*EXERCISE AIM*:
Reproduce the records that follow exactly as they are written.

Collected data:
*** Begin section ***

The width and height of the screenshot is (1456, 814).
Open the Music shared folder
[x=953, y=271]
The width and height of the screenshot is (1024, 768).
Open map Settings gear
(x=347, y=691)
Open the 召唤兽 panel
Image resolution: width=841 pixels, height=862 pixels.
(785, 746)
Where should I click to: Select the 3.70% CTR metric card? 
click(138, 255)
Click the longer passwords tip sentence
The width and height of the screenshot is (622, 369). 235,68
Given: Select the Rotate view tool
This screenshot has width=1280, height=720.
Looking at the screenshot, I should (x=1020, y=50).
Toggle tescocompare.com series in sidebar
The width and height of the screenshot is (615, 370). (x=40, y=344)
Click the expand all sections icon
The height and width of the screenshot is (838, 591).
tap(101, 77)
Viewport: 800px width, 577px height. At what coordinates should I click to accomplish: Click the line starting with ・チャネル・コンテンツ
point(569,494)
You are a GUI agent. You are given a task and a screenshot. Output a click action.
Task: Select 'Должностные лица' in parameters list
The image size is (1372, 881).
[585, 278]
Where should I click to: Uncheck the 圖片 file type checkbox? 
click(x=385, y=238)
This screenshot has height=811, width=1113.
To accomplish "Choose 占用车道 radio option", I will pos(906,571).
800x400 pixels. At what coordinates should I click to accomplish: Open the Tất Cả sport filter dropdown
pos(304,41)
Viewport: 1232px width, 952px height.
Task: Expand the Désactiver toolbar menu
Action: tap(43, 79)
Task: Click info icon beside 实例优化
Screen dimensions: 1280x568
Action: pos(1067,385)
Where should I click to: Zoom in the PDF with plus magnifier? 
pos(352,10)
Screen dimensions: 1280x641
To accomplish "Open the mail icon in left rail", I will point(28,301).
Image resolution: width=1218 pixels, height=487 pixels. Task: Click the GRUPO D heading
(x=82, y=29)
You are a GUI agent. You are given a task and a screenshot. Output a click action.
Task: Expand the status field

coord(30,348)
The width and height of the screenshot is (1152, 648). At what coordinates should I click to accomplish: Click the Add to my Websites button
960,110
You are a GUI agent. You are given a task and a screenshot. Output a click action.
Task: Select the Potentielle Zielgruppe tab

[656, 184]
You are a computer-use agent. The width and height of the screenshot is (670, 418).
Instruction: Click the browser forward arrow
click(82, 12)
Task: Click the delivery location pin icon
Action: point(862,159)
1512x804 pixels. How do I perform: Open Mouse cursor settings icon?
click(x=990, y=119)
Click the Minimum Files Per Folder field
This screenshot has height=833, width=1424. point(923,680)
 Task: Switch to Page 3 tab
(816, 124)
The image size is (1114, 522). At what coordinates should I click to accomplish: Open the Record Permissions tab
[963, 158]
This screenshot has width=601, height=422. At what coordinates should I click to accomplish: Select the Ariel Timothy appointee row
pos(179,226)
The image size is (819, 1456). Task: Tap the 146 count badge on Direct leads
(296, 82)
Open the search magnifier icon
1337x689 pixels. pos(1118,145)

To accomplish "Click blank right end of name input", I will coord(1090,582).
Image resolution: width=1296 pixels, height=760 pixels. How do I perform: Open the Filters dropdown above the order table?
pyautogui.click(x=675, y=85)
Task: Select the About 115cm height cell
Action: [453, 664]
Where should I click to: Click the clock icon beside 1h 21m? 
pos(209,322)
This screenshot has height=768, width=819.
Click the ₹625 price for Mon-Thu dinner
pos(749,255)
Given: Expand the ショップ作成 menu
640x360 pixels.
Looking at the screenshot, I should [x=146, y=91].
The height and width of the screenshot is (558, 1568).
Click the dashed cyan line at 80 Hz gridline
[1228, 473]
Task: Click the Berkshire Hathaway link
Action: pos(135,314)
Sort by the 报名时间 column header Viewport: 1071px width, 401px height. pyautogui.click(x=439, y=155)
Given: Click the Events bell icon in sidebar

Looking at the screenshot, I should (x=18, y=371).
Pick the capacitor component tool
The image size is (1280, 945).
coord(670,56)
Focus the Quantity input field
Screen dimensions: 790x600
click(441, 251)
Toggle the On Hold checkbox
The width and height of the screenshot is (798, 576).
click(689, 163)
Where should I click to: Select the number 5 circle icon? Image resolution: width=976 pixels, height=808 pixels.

*** End section ***

*REPLY TO THE TASK*:
The width and height of the screenshot is (1456, 814).
Open the Music shared folder
[x=953, y=271]
The width and height of the screenshot is (1024, 768).
Open map Settings gear
(x=347, y=691)
Open the 召唤兽 panel
Image resolution: width=841 pixels, height=862 pixels.
(785, 746)
Where should I click to: Select the 3.70% CTR metric card? 
click(138, 255)
Click the longer passwords tip sentence
The width and height of the screenshot is (622, 369). 235,68
Given: Select the Rotate view tool
This screenshot has width=1280, height=720.
Looking at the screenshot, I should (x=1020, y=50).
Toggle tescocompare.com series in sidebar
The width and height of the screenshot is (615, 370). (x=40, y=344)
Click the expand all sections icon
The height and width of the screenshot is (838, 591).
tap(101, 77)
Viewport: 800px width, 577px height. At what coordinates should I click to accomplish: Click the line starting with ・チャネル・コンテンツ
point(569,494)
You are a GUI agent. You are given a task and a screenshot. Output a click action.
Task: Select 'Должностные лица' in parameters list
The image size is (1372, 881).
[585, 278]
Where should I click to: Uncheck the 圖片 file type checkbox? 
click(x=385, y=238)
This screenshot has height=811, width=1113.
To accomplish "Choose 占用车道 radio option", I will pos(906,571).
800x400 pixels. At what coordinates should I click to accomplish: Open the Tất Cả sport filter dropdown
pos(304,41)
Viewport: 1232px width, 952px height.
Task: Expand the Désactiver toolbar menu
Action: tap(43, 79)
Task: Click info icon beside 实例优化
Screen dimensions: 1280x568
Action: pos(1067,385)
Where should I click to: Zoom in the PDF with plus magnifier? 
pos(352,10)
Screen dimensions: 1280x641
To accomplish "Open the mail icon in left rail", I will point(28,301).
Image resolution: width=1218 pixels, height=487 pixels. Task: Click the GRUPO D heading
(x=82, y=29)
You are a GUI agent. You are given a task and a screenshot. Output a click action.
Task: Expand the status field

coord(30,348)
The width and height of the screenshot is (1152, 648). At what coordinates should I click to accomplish: Click the Add to my Websites button
960,110
You are a GUI agent. You are given a task and a screenshot. Output a click action.
Task: Select the Potentielle Zielgruppe tab

[656, 184]
You are a computer-use agent. The width and height of the screenshot is (670, 418).
Instruction: Click the browser forward arrow
click(82, 12)
Task: Click the delivery location pin icon
Action: point(862,159)
1512x804 pixels. How do I perform: Open Mouse cursor settings icon?
click(x=990, y=119)
Click the Minimum Files Per Folder field
This screenshot has height=833, width=1424. point(923,680)
 Task: Switch to Page 3 tab
(816, 124)
The image size is (1114, 522). At what coordinates should I click to accomplish: Open the Record Permissions tab
[963, 158]
This screenshot has width=601, height=422. At what coordinates should I click to accomplish: Select the Ariel Timothy appointee row
pos(179,226)
The image size is (819, 1456). Task: Tap the 146 count badge on Direct leads
(296, 82)
Open the search magnifier icon
1337x689 pixels. pos(1118,145)

To accomplish "Click blank right end of name input", I will coord(1090,582).
Image resolution: width=1296 pixels, height=760 pixels. How do I perform: Open the Filters dropdown above the order table?
pyautogui.click(x=675, y=85)
Task: Select the About 115cm height cell
Action: [453, 664]
Where should I click to: Click the clock icon beside 1h 21m? 
pos(209,322)
This screenshot has height=768, width=819.
Click the ₹625 price for Mon-Thu dinner
pos(749,255)
Given: Expand the ショップ作成 menu
640x360 pixels.
Looking at the screenshot, I should [x=146, y=91].
The height and width of the screenshot is (558, 1568).
Click the dashed cyan line at 80 Hz gridline
[1228, 473]
Task: Click the Berkshire Hathaway link
Action: pos(135,314)
Sort by the 报名时间 column header Viewport: 1071px width, 401px height. pyautogui.click(x=439, y=155)
Given: Click the Events bell icon in sidebar

Looking at the screenshot, I should (x=18, y=371).
Pick the capacitor component tool
The image size is (1280, 945).
coord(670,56)
Focus the Quantity input field
Screen dimensions: 790x600
click(441, 251)
Toggle the On Hold checkbox
The width and height of the screenshot is (798, 576).
click(689, 163)
Where should I click to: Select the number 5 circle icon? Image resolution: width=976 pixels, height=808 pixels.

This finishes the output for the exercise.